Papers of John Adams, volume 17

From Richard Henry Lee

To John Jay

128 To Benjamin Franklin and Thomas Jefferson, 29 May 1785 Adams, John Franklin, Benjamin Jefferson, Thomas
To Benjamin Franklin and Thomas Jefferson
Gentlemen Bath Hotel May 29. 1785. Westminster

Our Secretary of State for foreign Affairs, in a Letter of 13. Ap. informs me, that he wrote Us a Letter by Capt. Lamb dated 11. March, inclosing a Variety of Papers respecting the Treaties We are directed to negotiate and conclude with the Barbary Powers.1

inclosed is a Copy of a Resolution of Congress of 14. Feb. 1785, inclosed to me, in the Secretary’s Letter.—2 I know nothing of Capt Lambs Arrival or of the Dispatches by him.

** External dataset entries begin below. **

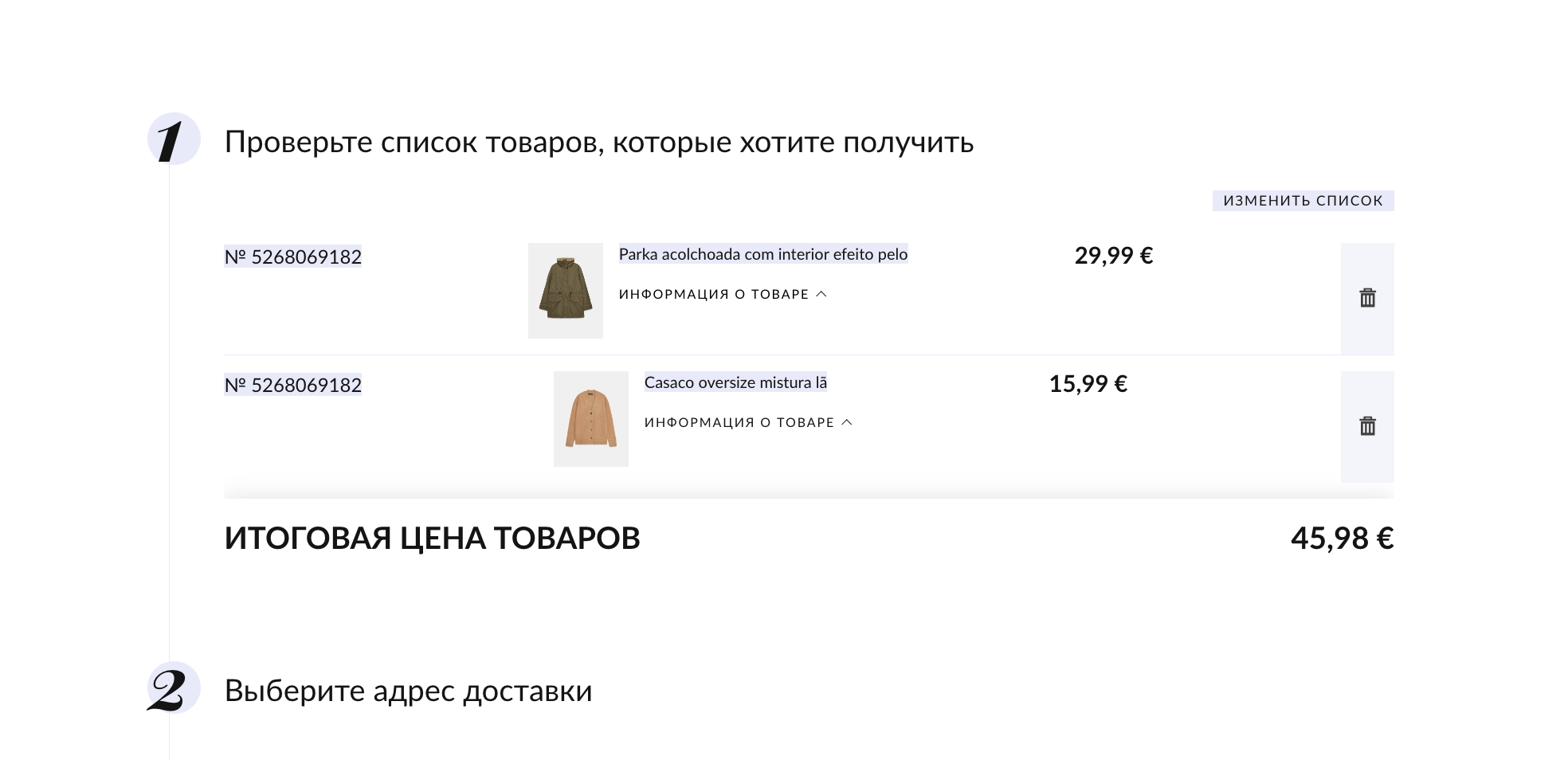Click the 45,98 € total amount
The image size is (1568, 760).
click(1342, 539)
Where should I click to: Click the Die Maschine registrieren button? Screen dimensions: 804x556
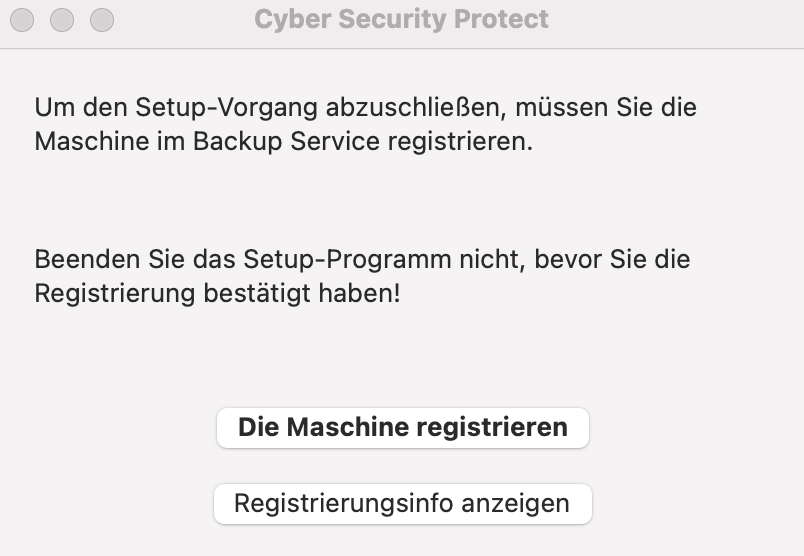[402, 427]
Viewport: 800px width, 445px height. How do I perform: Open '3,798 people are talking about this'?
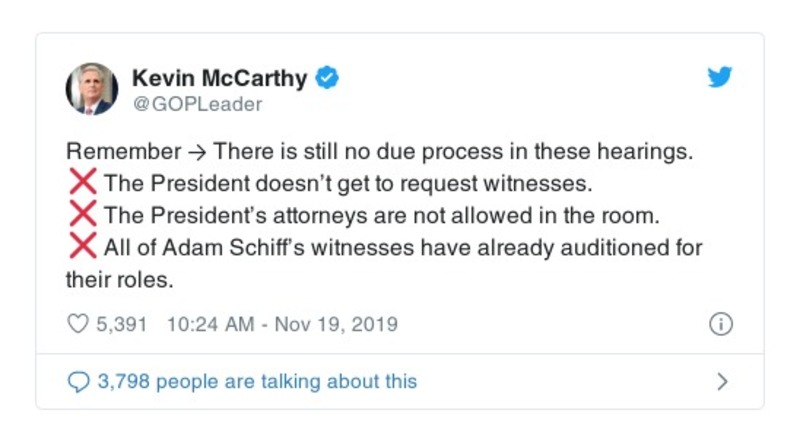256,381
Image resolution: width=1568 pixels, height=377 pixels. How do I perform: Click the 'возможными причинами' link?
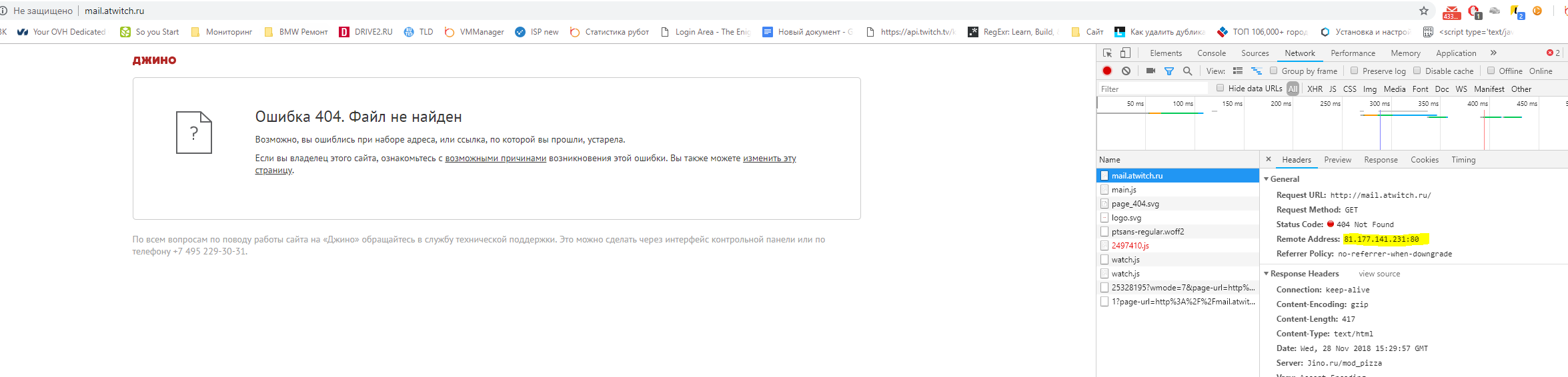pos(496,159)
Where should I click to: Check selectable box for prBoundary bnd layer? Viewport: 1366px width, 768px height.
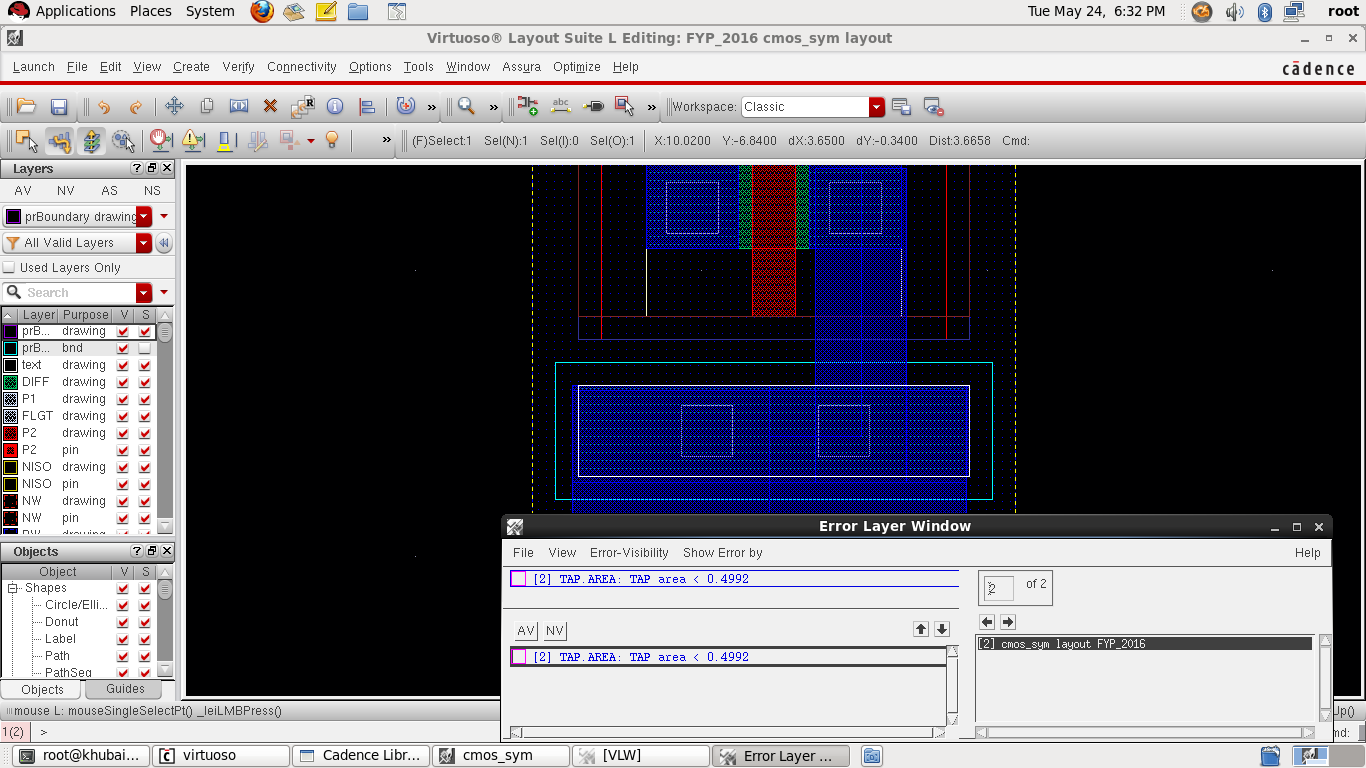145,348
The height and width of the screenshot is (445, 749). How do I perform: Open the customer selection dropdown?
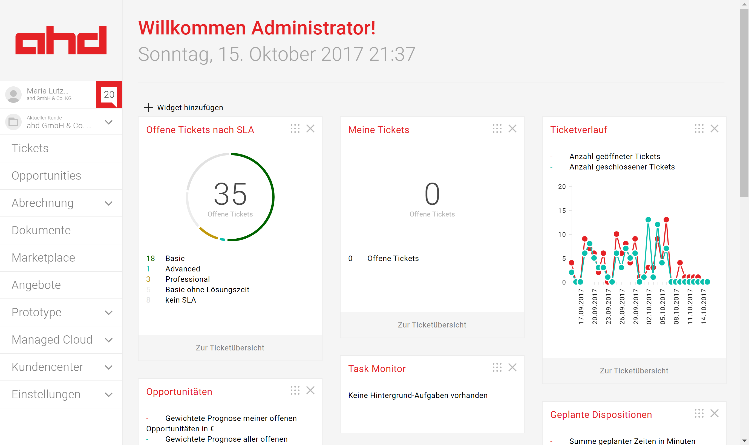tap(108, 122)
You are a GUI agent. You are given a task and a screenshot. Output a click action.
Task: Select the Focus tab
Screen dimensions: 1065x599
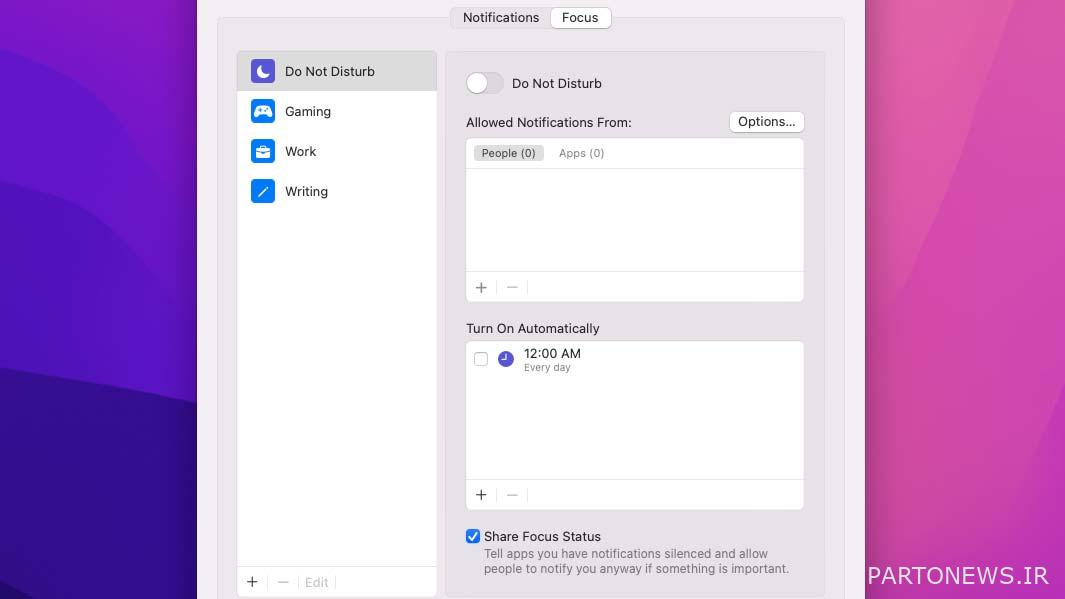580,18
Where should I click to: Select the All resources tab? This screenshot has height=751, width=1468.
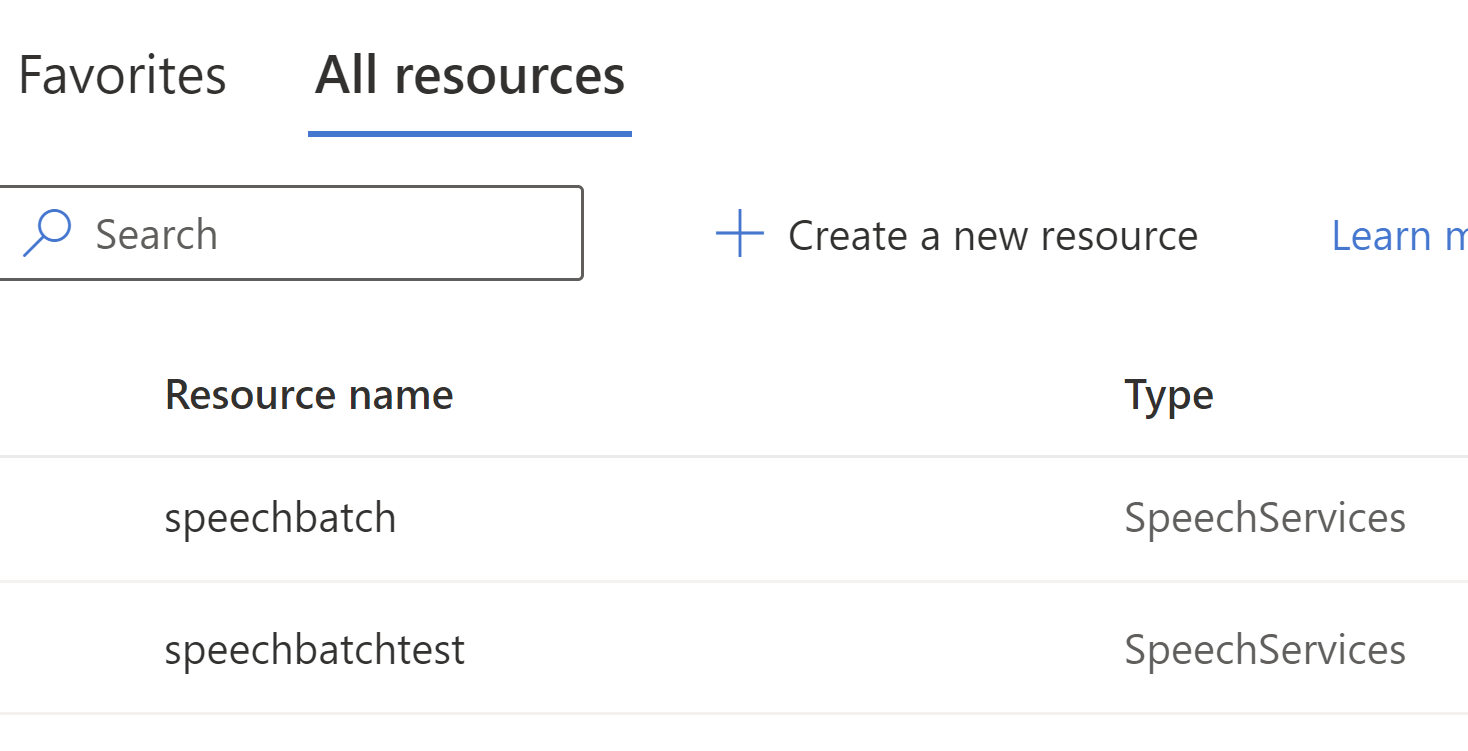point(470,75)
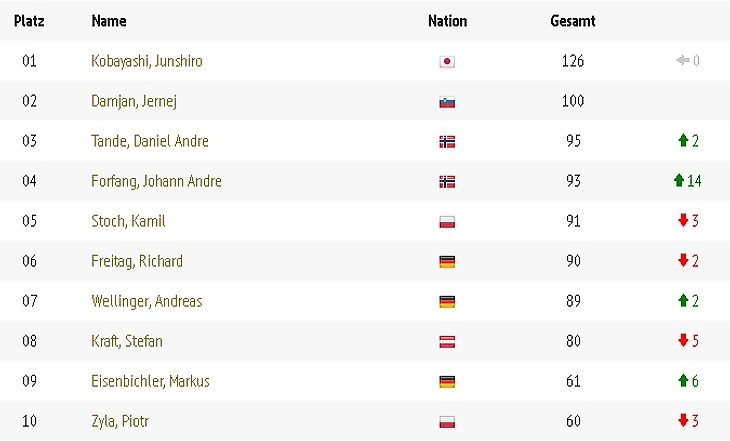Click Japan flag icon for Kobayashi
The height and width of the screenshot is (441, 730).
pos(447,62)
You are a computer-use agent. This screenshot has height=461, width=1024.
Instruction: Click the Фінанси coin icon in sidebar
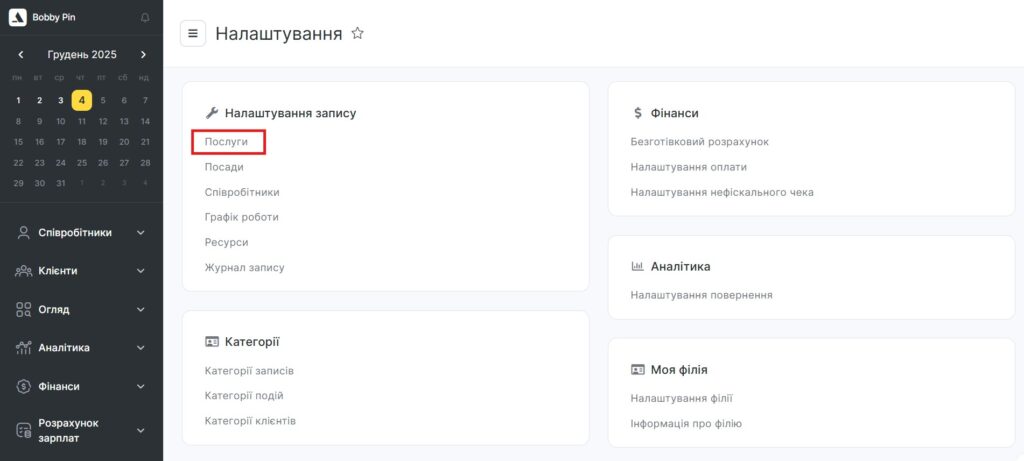pos(24,386)
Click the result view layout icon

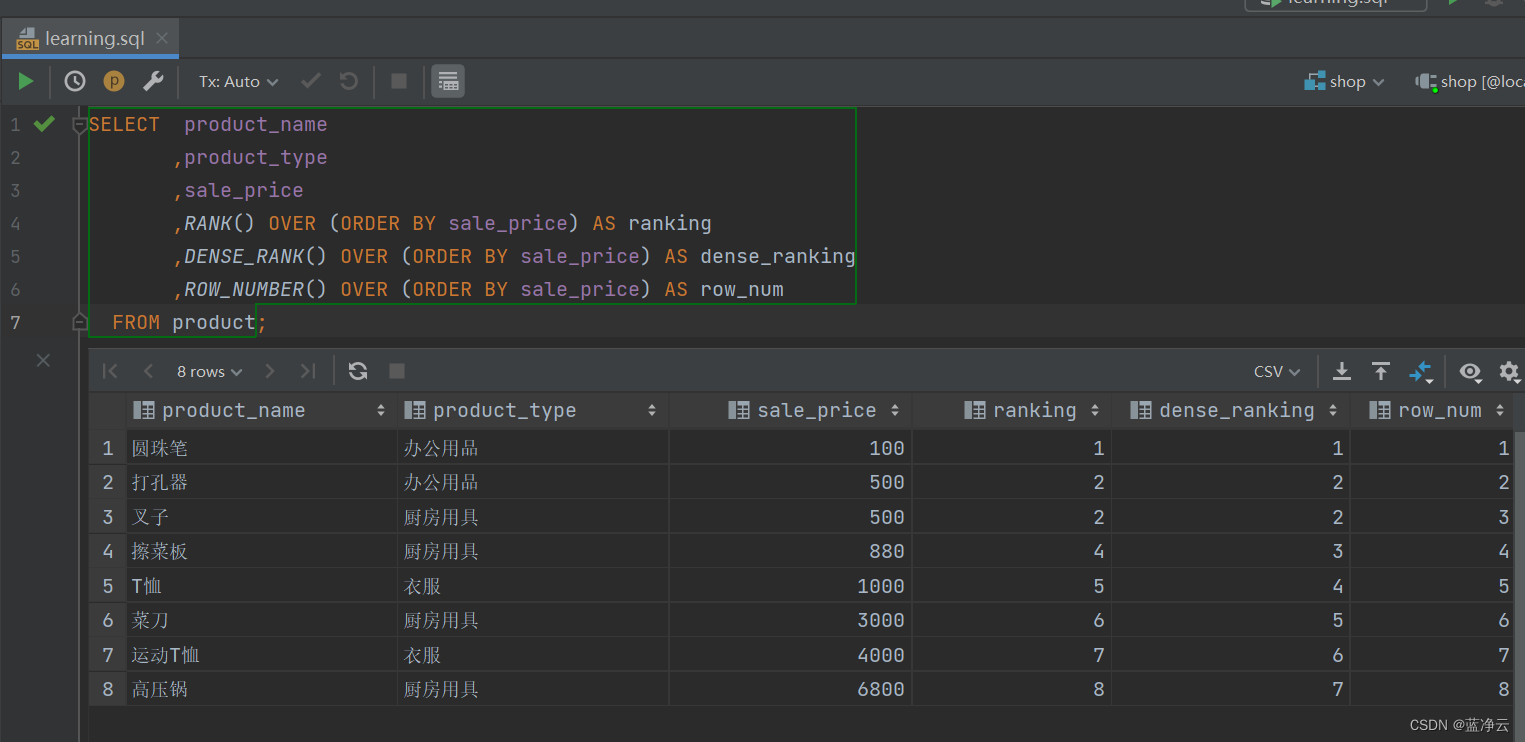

On the 26. I communicated to Lord Carmarthen my Credentials, and left him Copies, as We have done upon former Occasions in France, and am to have my Audience of the King in his Closet as the Secretary of State informs me, next Wednesday. I have the Honour to be, very respectfully, / Gentlemen your most obedient and most / humble servant

John Adams

RC and enclosure (PCC, No. 84, V, f. 429–431); internal address: “Their Excellencys / Messs Franklin and / Jefferson”; endorsed: “Westminster May 29th / from / M. Adams”; notation: “London Mr.LbC (Adams Papers); APM Reel 111.

1.

John Jay’s 11 March letter and its enclosures (vol. 16:559–563) did not reach the commissioners until 18 Sept., when John Lamb finally arrived at Paris, and then it caused JA and Jefferson to revise their preparations for negotiations with the Barbary States, for which see Barbary Negotiations, 12 Sept. – 11 Oct., and Jefferson’s second letter to JA of 24 Sept., both below.

2.

For the enclosed resolution of 14 Feb. permitting the commissioners to expend funds from the Dutch loans for an agent to carry out the negotiations with the Barbary States, see vol. 16:559–560.